Now you are going to start checking each number to see if it is a prime. First off, the definition of a prime is "all numbers divisible ONLY by itself and 1 without fractioning".
for ( int i = 2; i < maxLimit; i++ )
You start with the INDEX 2 (the number 3) because depending on your definition, 1 and 2 are always prime. (Some definitions say 1 is not a prime).
if ( sieve[i] == true ) continue;
If a number has been marked as a non-prime previously, we don't bother with the current iteration.
numberOfPrimes++;
if ( numberOfPrimes == 10001 ) {
number = i;
break;
}
If the INDEX we are at currently has not been marked as being a prime, it has to be one, so we increment the number of primes we have found. The next piece of code I'm assuming is part of the requirements of the program which states that if 10001 primes have been found, the program must exit. That part can be left out if you actually want to check for primes up to the maximum number defined in stead of for a specific number of primes.
for ( int j = i+i; j < maxLimit; j += i )
sieve[j] = true;
This is where the actual magic of the sieve starts. From the definition of a prime, a number cannot be a prime if it is divisible by anything other than itself and 1. Therefore, for any new number we find that is a prime, we can mark all it's factors as NOT being prime. For example, the first iteration of the for loop, we start with 3. Because sieve[2] is false (have not visited before), it is a prime (AND 3 IS A PRIME!). Then, all other factors of 3 CANNOT be primes. The above mentioned for loop goes through the entire sieve and marks all factors of 3 as false. So that loop will do: sieve[5] = true; sieve[8] = true ... up until the end of the sieve.

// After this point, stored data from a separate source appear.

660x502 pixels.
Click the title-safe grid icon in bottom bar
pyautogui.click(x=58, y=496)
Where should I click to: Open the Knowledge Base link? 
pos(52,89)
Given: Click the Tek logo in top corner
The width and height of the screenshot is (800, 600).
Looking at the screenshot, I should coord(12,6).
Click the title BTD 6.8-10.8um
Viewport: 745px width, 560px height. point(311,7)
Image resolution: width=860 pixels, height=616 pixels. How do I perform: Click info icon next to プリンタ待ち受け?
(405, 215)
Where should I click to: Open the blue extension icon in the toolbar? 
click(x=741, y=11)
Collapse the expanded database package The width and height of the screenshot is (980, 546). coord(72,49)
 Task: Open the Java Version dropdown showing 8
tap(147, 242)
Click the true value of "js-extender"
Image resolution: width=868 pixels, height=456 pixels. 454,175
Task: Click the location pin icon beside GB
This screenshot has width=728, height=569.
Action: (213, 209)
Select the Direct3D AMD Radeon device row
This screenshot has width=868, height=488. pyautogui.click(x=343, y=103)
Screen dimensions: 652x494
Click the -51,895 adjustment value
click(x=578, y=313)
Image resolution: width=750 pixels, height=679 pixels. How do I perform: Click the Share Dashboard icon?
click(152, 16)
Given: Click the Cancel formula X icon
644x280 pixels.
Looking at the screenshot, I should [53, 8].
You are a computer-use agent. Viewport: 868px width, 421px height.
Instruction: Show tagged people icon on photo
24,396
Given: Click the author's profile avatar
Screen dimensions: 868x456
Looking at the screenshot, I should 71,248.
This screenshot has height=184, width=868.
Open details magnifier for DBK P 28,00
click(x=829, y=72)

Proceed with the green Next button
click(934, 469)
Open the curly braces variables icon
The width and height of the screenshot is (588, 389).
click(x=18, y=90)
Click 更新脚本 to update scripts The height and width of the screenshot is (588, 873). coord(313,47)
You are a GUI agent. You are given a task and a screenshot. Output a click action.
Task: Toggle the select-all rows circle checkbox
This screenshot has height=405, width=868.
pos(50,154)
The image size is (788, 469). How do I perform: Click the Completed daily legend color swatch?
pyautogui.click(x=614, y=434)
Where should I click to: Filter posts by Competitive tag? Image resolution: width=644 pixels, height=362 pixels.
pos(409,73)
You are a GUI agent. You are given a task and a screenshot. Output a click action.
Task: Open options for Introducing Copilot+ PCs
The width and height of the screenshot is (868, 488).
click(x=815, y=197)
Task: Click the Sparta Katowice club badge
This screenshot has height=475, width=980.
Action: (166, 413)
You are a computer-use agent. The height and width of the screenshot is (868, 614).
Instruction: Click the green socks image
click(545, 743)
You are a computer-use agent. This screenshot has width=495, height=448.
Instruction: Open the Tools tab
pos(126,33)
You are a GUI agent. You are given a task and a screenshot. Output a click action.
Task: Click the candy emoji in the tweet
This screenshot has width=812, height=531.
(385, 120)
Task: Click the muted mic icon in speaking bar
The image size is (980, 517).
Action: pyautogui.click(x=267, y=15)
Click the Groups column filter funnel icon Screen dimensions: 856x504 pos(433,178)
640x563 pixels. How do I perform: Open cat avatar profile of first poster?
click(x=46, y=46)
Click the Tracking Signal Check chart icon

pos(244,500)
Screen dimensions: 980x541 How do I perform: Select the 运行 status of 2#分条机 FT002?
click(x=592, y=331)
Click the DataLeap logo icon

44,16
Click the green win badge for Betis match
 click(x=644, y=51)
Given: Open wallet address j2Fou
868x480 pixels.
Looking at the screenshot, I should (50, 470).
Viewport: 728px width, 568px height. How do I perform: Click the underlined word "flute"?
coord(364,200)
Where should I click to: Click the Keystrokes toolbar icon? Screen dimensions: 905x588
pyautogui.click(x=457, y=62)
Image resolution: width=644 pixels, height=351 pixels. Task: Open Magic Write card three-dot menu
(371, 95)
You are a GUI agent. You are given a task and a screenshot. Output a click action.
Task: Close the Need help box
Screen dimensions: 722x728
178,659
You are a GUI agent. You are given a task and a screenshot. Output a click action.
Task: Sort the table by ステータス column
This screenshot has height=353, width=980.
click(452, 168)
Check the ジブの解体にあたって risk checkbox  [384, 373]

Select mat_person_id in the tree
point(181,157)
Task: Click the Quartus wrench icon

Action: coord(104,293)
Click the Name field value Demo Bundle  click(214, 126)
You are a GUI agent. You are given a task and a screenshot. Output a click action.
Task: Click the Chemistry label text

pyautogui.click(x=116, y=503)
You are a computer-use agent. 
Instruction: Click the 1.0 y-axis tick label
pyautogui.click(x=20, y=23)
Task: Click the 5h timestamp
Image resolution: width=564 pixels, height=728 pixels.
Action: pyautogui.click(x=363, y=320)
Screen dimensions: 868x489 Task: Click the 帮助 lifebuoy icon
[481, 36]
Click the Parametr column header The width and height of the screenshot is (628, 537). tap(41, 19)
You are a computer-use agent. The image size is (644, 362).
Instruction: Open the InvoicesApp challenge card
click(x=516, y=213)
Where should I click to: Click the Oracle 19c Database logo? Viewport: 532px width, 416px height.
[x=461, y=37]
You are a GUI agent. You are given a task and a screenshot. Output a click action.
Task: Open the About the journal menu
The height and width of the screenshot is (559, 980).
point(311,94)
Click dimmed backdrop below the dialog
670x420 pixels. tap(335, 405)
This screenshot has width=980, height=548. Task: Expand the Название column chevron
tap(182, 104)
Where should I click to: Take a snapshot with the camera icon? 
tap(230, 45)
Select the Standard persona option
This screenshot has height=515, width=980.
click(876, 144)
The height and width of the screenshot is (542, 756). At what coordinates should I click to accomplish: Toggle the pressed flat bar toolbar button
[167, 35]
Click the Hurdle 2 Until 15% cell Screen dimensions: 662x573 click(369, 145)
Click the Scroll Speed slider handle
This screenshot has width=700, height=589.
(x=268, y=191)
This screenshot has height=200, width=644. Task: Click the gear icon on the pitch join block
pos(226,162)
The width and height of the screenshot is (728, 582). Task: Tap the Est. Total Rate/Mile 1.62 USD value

Now, when you reach the first number greater than the maximum defined initially, you can be certain that any number that has a factor has been marked as not being a prime. What you end up with is a boolean array, where each index marked as false, represents a prime number.
You can probably get a much better description on wikipedia, but this is the jist of it. Hope it helps!
for ( int j = i+i; j < maxLimit; j += i ) //dont understand the point of this loop logically
sieve[j] = true; //testing if the value in the array is true again ?
This is not a testing, but rather a setting. This loop is setting all the items in the array with indexes multiple of i to true. When i is 2, then the items 4, 6, 8 ... will be set to true. When i is 3, the items 6, 9, 12 ... will be set to true and so on.
And as you can deduce by the first if,
if ( sieve[i] == true ) continue;
... all the items that are true correspond to non-prime numbers.
I find the easiest way to understand something is to deconstruct it. Therefore, lets go through the loop a few times, shall we?
Dawn of the First Iteration
− 9999998 Values Remain −
i = 2
sieve[2] is false, so we keep going in the current iteration.
numberOfPrimes = 1 and thus we continue processing
Set every multiple of 2 to true in sieve[].
Dawn of the Second Iteration
− 9999997 Values Remain −
i = 3
sieve[3] is false, so we keep going in the current iteration.
numberOfPrimes = 2 and thus we continue processing
Set every multiple of 3 to true in sieve[].
Dawn of the Third Iteration
− 9999996 Values Remain −
i = 4
sieve[4] is true (from first iteration). Skip to next iteration.
etc... but in this case, the moon doesn't crash into Termina.
The loop in question isn't checking for true values, it's setting true values.
It's going through each multiple of the prime and marking it as non-prime up to maxLimit. You'll notice there's no other math in the code to determine what's prime and what's not.
This is the algorithm to find the prime numbers between 1 and the maximum limit given.
And the loop added 2nd is to make true for the number which is divisible by any other number. so for the first outer loop all the number divisible by two ll be set to true then divisible by 3 then by 4 and so on.. and the numbers for which the boolean array contains false are the prime numbers.